Le 17 novembre, la Commission électorale nationale indépendante (Ceni), après avoir revu elle aussi tous les procès-verbaux, a annoncé – provisoirement – un second tour entre Andry Rajoelina (39,19% des voix) et Marc Ravalomanana (35,29%). Le président sortant Hery Rajaonarimampianina (8,84%) a été éliminé.


>>> À LIRE – Rajoelina et Ravalomanana qualifiés pour le second tour : les leçons du scrutin


« Nous ne prenons pas pour argent comptant tout ce que dit la Ceni », affirme à Jeune Afrique Jean-Eric Rakotoarisoa, le président de la HCC, le 16 novembre. Lorsqu’il nous reçoit, son spacieux bureau est l’une des rares pièces de l’institution à ne pas encore être envahie par les procès-verbaux des 24 852 bureaux de vote. Même la salle de proclamation, habituellement très solennelle, croule sous les tas de documents. C’est là que les neuf « sages » lisent leurs décisions quant à leurs autres missions de régulation des institutions et de vérification de la conformité des lois à la Constitution.

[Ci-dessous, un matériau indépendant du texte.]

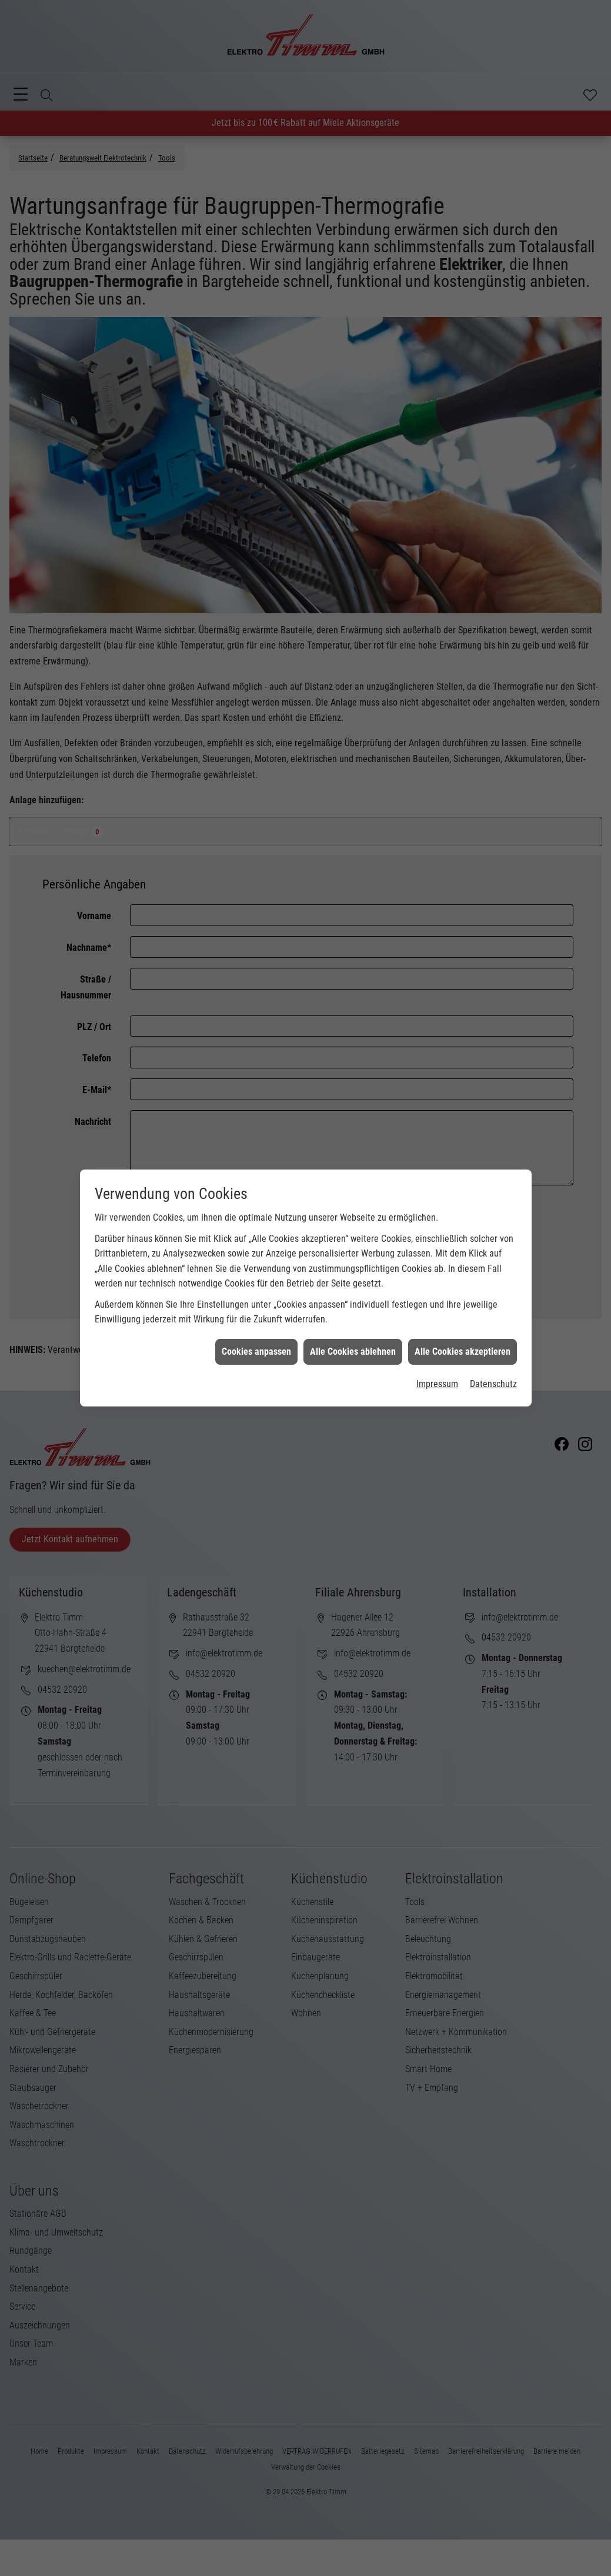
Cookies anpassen (256, 1342)
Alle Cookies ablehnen (353, 1342)
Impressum (437, 1374)
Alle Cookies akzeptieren (462, 1342)
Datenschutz (493, 1374)
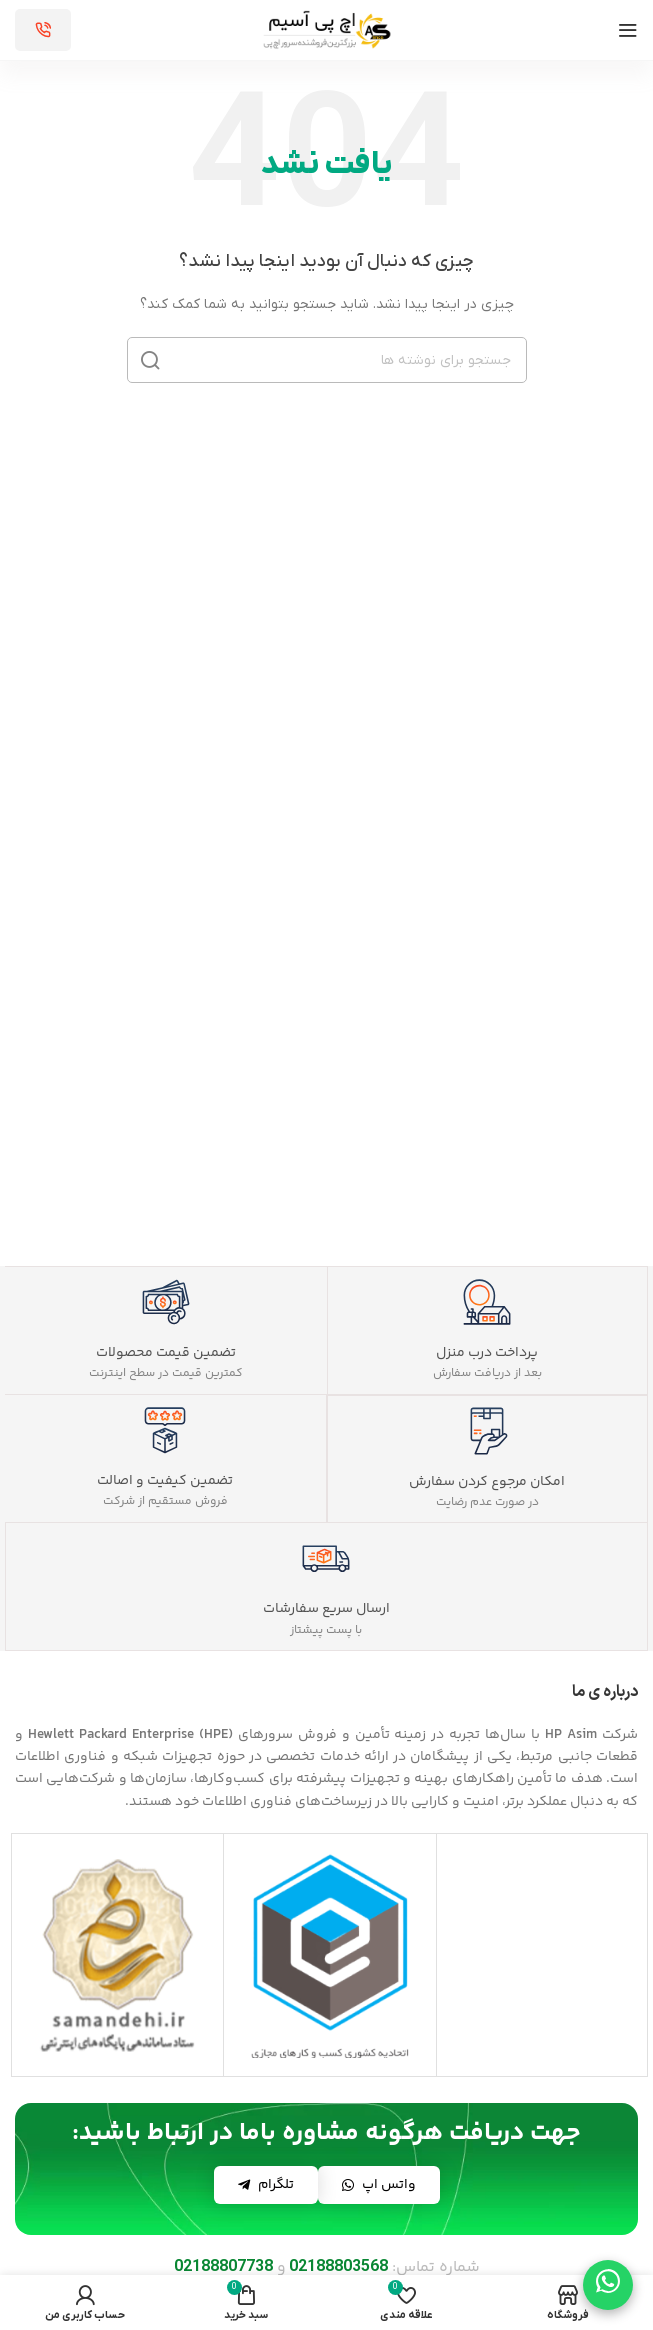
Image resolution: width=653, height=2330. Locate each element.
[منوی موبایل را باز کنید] (628, 30)
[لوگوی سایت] (327, 29)
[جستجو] (327, 360)
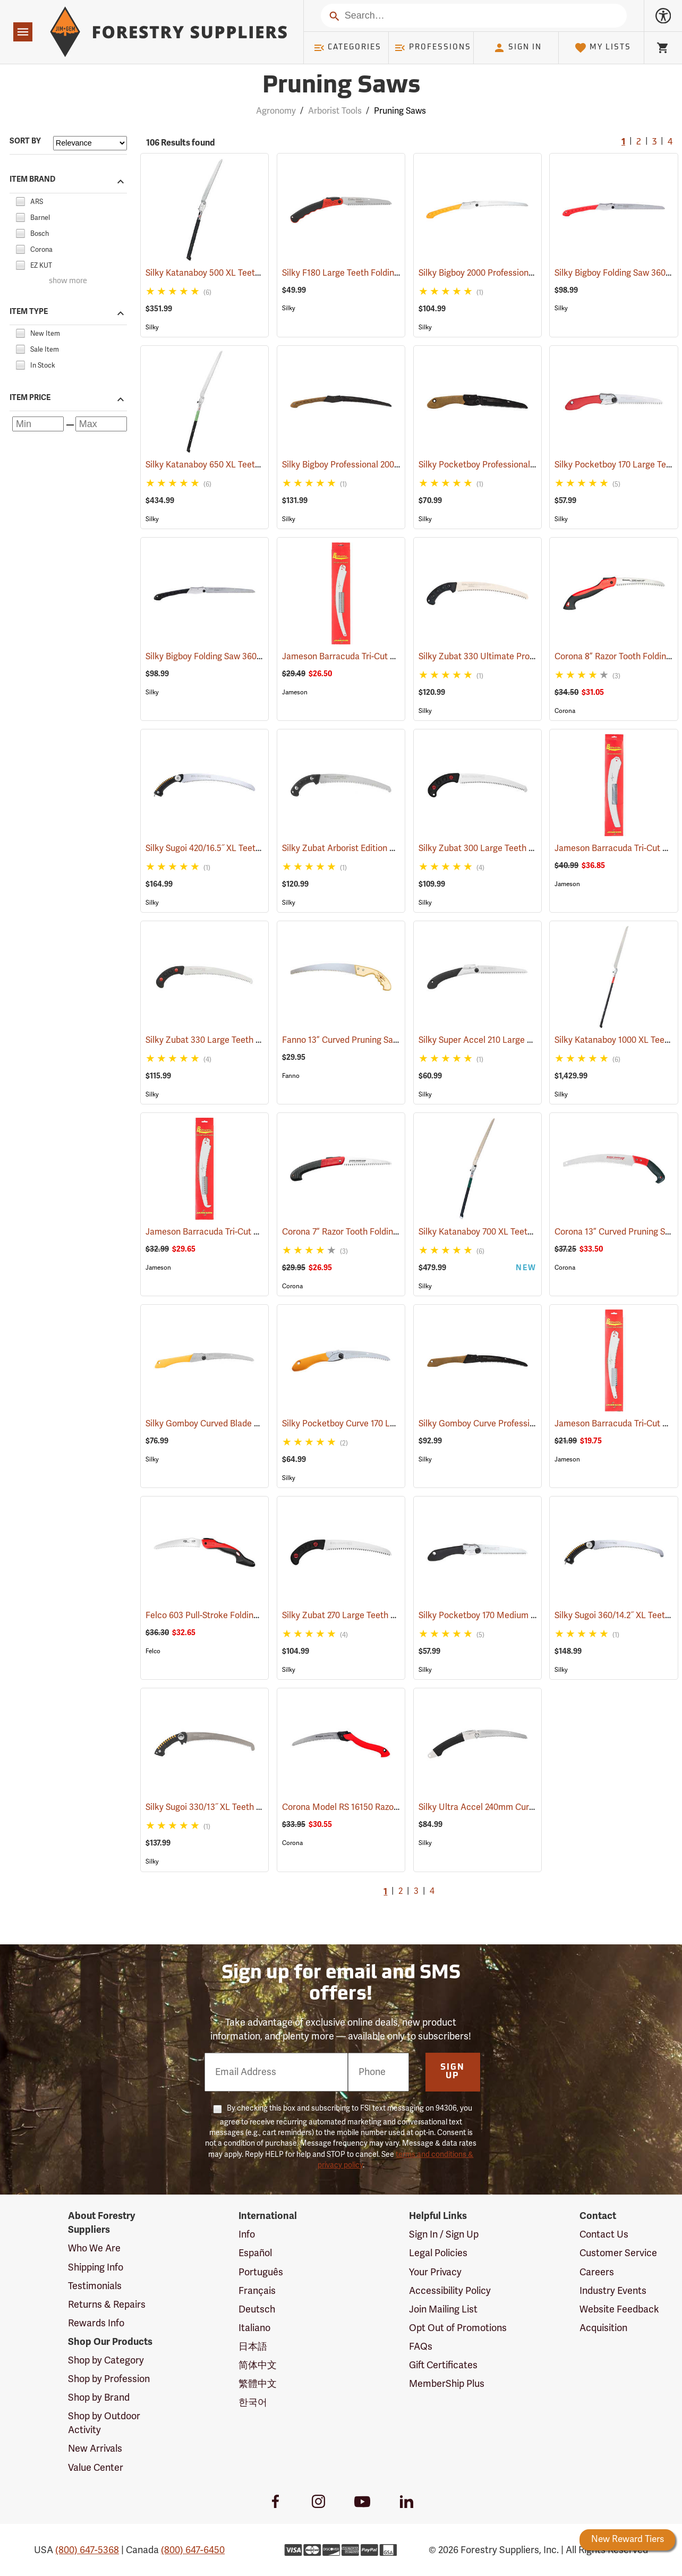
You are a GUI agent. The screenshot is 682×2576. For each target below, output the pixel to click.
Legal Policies (438, 2253)
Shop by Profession (109, 2379)
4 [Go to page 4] (670, 142)
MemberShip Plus (446, 2384)
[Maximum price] (101, 423)
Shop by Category (106, 2360)
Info (246, 2234)
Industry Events (612, 2291)
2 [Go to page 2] (638, 142)
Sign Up (452, 2071)
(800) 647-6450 (193, 2550)
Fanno (291, 1075)
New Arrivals (95, 2448)
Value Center (95, 2467)
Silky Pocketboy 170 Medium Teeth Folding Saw (524, 1615)
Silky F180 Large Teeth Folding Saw (364, 273)
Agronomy (276, 111)
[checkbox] (20, 200)
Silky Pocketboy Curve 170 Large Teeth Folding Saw (396, 1423)
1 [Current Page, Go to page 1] (623, 142)
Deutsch (256, 2309)
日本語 (252, 2346)
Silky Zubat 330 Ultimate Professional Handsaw (526, 656)
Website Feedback (619, 2309)
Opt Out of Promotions (458, 2328)
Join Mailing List (443, 2309)
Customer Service (618, 2253)
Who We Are (94, 2248)
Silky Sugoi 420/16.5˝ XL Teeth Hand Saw (237, 848)
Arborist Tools (335, 111)
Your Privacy (435, 2272)
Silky (152, 327)
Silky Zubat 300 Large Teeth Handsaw (507, 848)
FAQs (420, 2346)
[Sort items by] (90, 143)
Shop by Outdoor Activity (104, 2423)
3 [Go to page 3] (654, 142)
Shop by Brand (99, 2397)
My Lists (602, 47)
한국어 (252, 2402)
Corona (565, 711)
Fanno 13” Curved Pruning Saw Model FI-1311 (382, 1040)
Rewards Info (96, 2323)
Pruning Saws (400, 111)
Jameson (295, 692)
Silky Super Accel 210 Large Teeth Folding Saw (522, 1040)
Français (257, 2291)
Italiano (254, 2328)
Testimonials (95, 2286)
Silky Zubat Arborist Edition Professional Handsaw (394, 848)
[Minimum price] (38, 423)
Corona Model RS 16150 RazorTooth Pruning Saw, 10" (398, 1807)
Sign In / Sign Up (444, 2234)
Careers (596, 2272)
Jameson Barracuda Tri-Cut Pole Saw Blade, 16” (388, 656)
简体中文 (257, 2365)
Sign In (517, 47)
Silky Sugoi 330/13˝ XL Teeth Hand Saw (235, 1807)
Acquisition (603, 2328)
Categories (347, 47)
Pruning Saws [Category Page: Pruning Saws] (341, 86)
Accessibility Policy (450, 2291)
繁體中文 (257, 2384)
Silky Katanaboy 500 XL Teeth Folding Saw (241, 273)
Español (255, 2253)
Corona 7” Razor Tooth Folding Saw (364, 1232)
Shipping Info (95, 2267)
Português (260, 2272)
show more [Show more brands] (68, 281)
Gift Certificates (443, 2365)
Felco (153, 1651)
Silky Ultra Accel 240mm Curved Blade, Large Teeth (532, 1807)
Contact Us (603, 2234)
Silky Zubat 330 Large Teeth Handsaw (233, 1040)
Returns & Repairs (107, 2304)
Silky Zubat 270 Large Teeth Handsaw (369, 1615)
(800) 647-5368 (87, 2550)
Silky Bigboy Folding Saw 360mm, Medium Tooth (253, 656)
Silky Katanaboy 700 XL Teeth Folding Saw (515, 1232)
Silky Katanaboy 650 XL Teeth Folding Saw (242, 465)
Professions (432, 47)
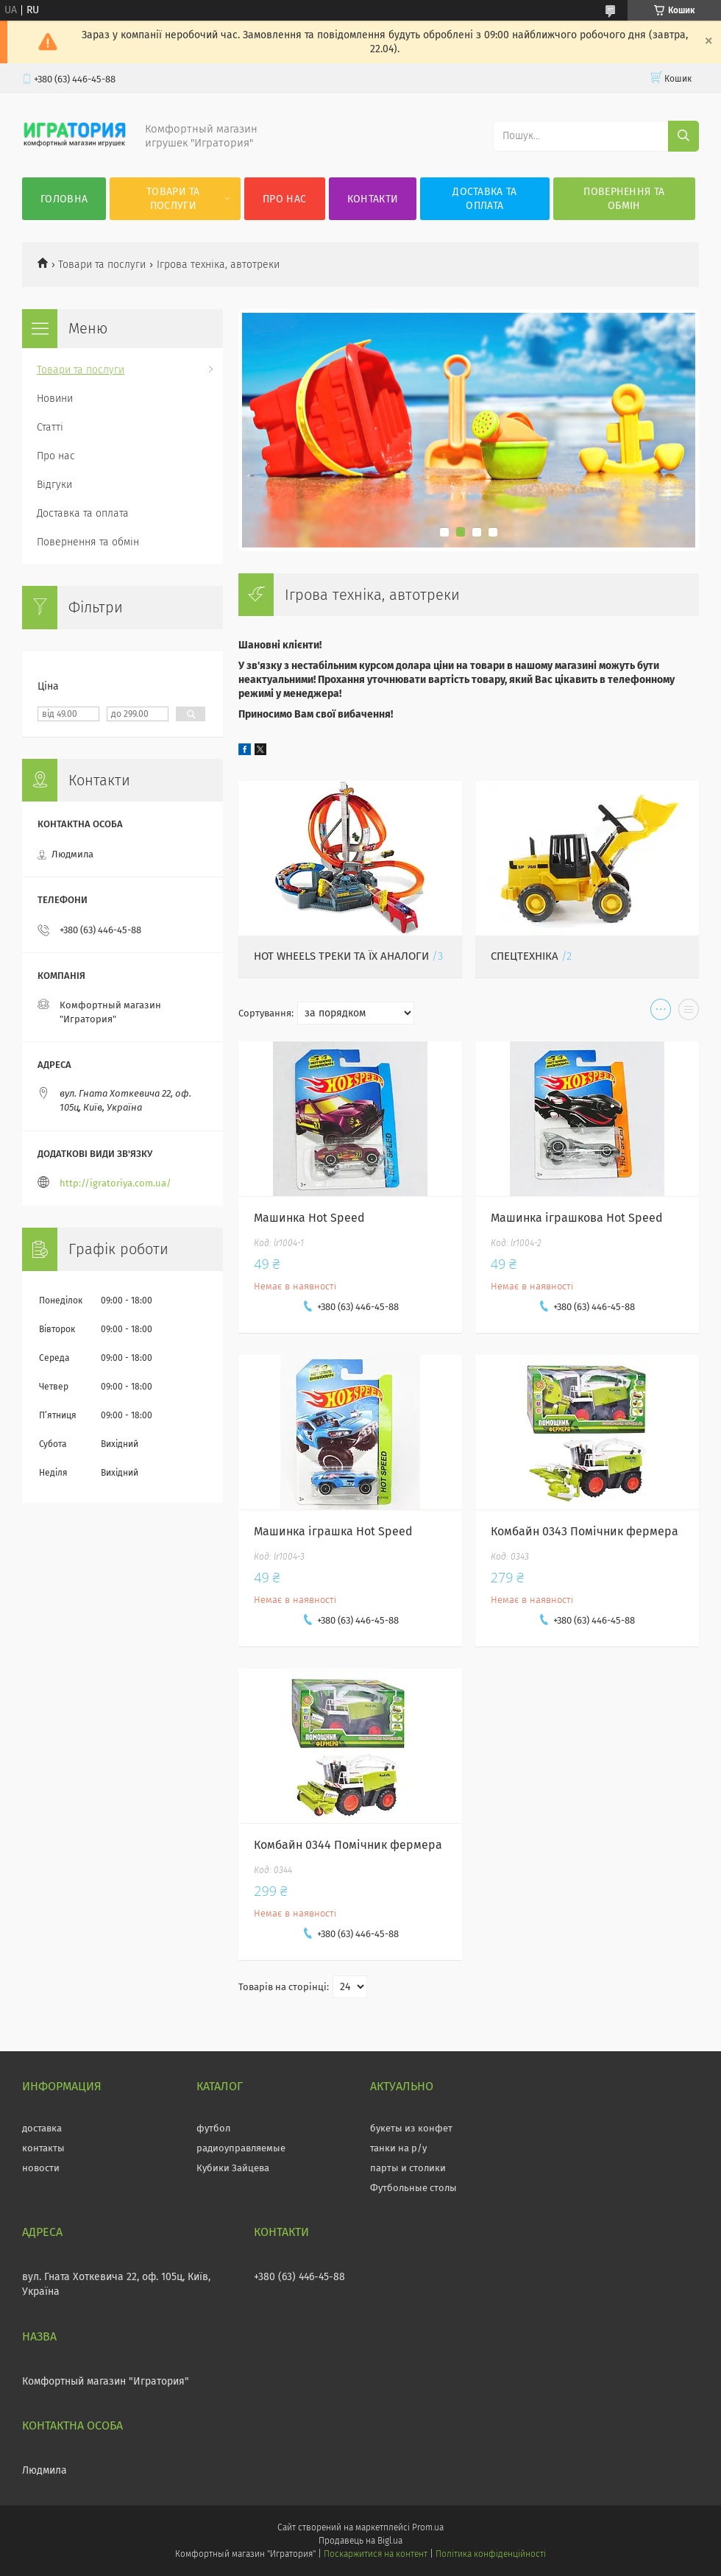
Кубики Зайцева (232, 2167)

Il y a de la surenchère pour essayer de nous influencer, mais cela ne changera rien

Depuis le samedi 10 novembre, 190 personnes se sont relayées jour et nuit pour reprendre tous les procès-verbaux et les feuilles de dépouillement, en vérifier la cohérence et produire des rapports d’anomalie. Ils ont consolidé les chiffres dans un logiciel propre à la HCC. Le 22 novembre, ces opérations se sont terminées à midi, selon le directeur de cabinet du président, Andrianirina Ratsarazaka. Reste maintenant à traiter les requêtes. Tout cela, dans un contexte de contestation électorale. « Il y a de la surenchère pour essayer de nous influencer, mais cela ne changera rien », affirme Jean-Eric Rakotoarisoa.